EXTRACT ::

# # # #

All Saints Sunday, 2016

All Saints Sunday, year C, preached 11/6/16

first reading:  Daniel 7:1-3, 15-18

Psalm 149

second reading:  Ephesians 1:11-23

gospel reading:  Luke 6:20-31


There’s been so much negative going on in the world right now that I hate to turn on the tv or check my computer. But the one thing I think most people DIDN’T mind paying attention to was the World Series.

I watched, and not having a real “fan” stake in who won, I rooted for the Cubs since they had gone over 100 years without a win.  I rejoiced with their true fans when they won.

Ever since they won I’ve heard interviews with fans, many wishing that deceased relatives could be here now to celebrate.  Then I read an article, purely satire, about the ruckus being caused in heaven by all the Cub fans there that were partying over their victory.  And of course the pastor in me, when hearing and reading these things thought, “Communion of Saints!”

These sports fans were experiencing a smidgen of our belief in the communion of saints in heaven and on earth.  For the sports fan it’s the sport that connects them to one another.  It can be profound.  There are people who STILL grieve over the Brooklyn Dodgers leaving New York.

But here’s where the communion of saints is different.  Because it isn’t some sport, or other “human” thing that connects us to each other as Christians – it’s GOD.

We don’t have to worry about our team moving and leaving us, or folding, or us dying before winning a championship.  Jesus NEVER leaves us no matter where WE go.  Though churches come and go, THE Church is forever.  And it is precisely IN dying that we receive our crown and final victory.

In our second reading this morning St. Paul tells us “In Christ we have… obtained an inheritance…” and that we are “marked with the seal of the promised Holy Spirit…”  He tells us about the “immeasurable greatness of [God’s] power for us who believe” – the same power that raised Jesus from the dead.  That power is in us, to “enlighten” us so that we may know “the hope to which he has called [us].”

hqdefaultJesus names, claims us, and connects us forever to himself and to one another.  We are connected to those saints “above” who have gone before us, and to the saints “below” among whom we live and breathe in the here and now.

# # # #

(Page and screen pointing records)
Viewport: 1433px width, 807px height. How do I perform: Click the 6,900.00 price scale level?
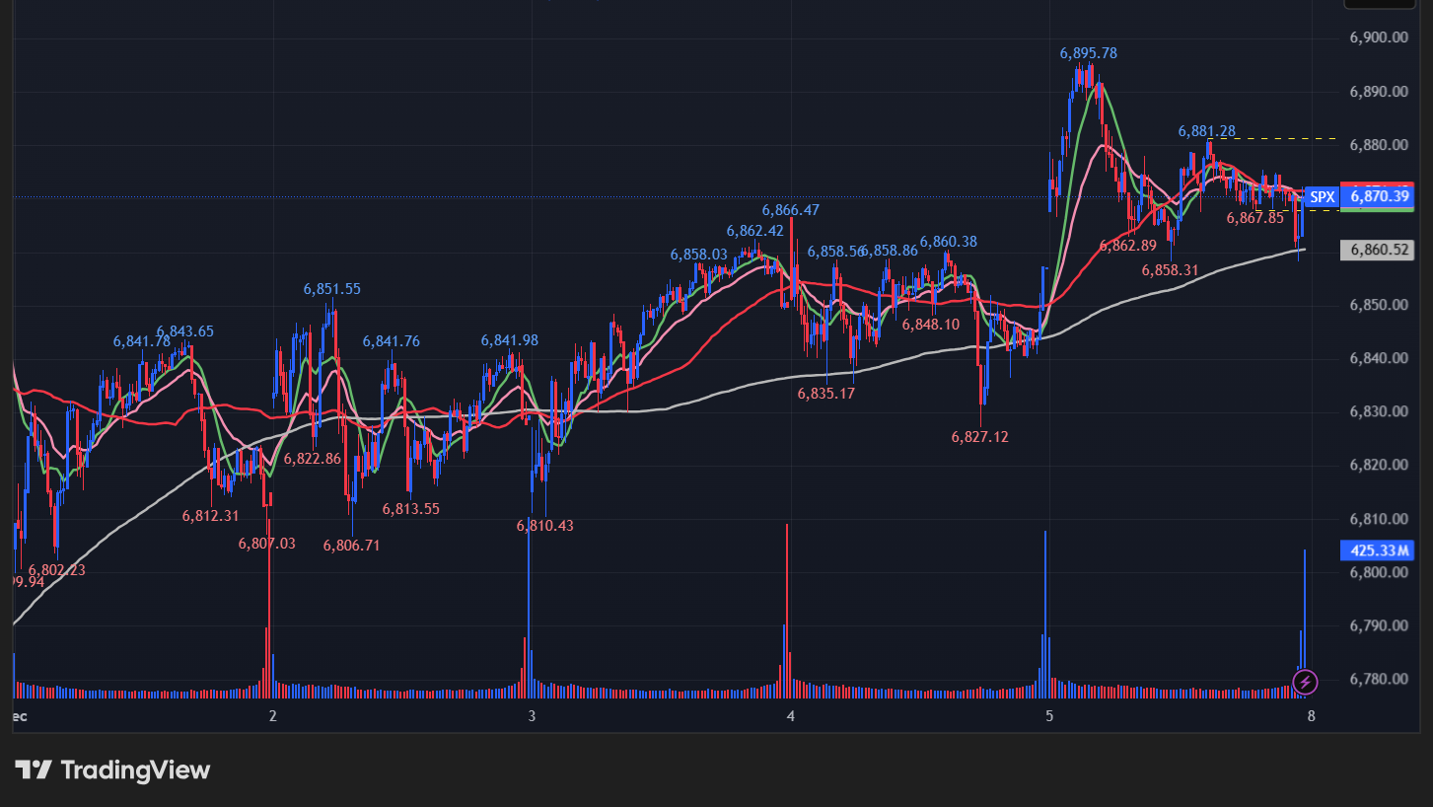point(1377,37)
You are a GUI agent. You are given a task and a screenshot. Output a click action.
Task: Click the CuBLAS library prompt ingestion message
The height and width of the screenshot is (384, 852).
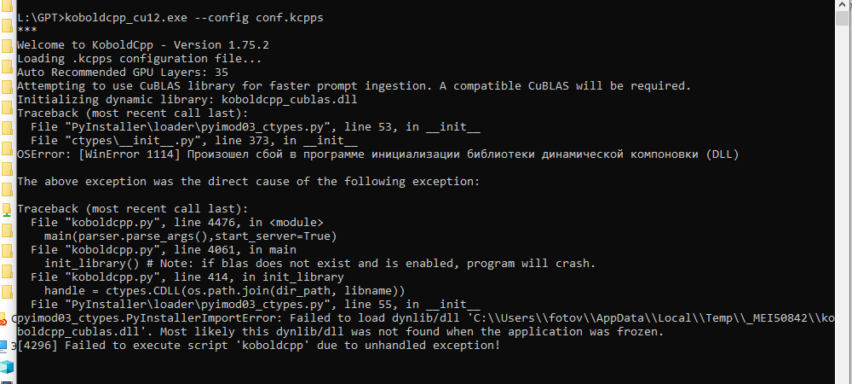pos(354,85)
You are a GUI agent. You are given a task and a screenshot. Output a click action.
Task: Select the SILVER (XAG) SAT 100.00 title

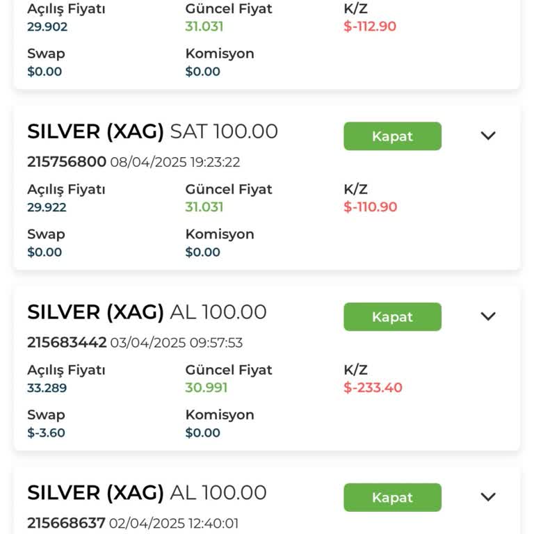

# # # #

EXERCISE REQUIREMENTS ::
• 1. In the sermon, which passage is listed as the gospel reading?
• 2. Write out every line of the records again, requests included, and shift each coordinate in the answers by adding 44 to every number. Leave the pictures out.

ANSWERS FOR THE TASKS ::
• 1. Luke 6:20-31

• 2.
Viewport: 1433px width, 807px height. How do I perform: Click the 6,900.00 price scale level?
point(1421,81)
You are a GUI agent. You are given a task and a screenshot. Output a click action.
Task: Click the CuBLAS library prompt ingestion message
The height and width of the screenshot is (384, 852).
pos(398,129)
You are a GUI agent. You are given a task and a screenshot. Output a click action.
Task: Select the SILVER (XAG) SAT 100.00 title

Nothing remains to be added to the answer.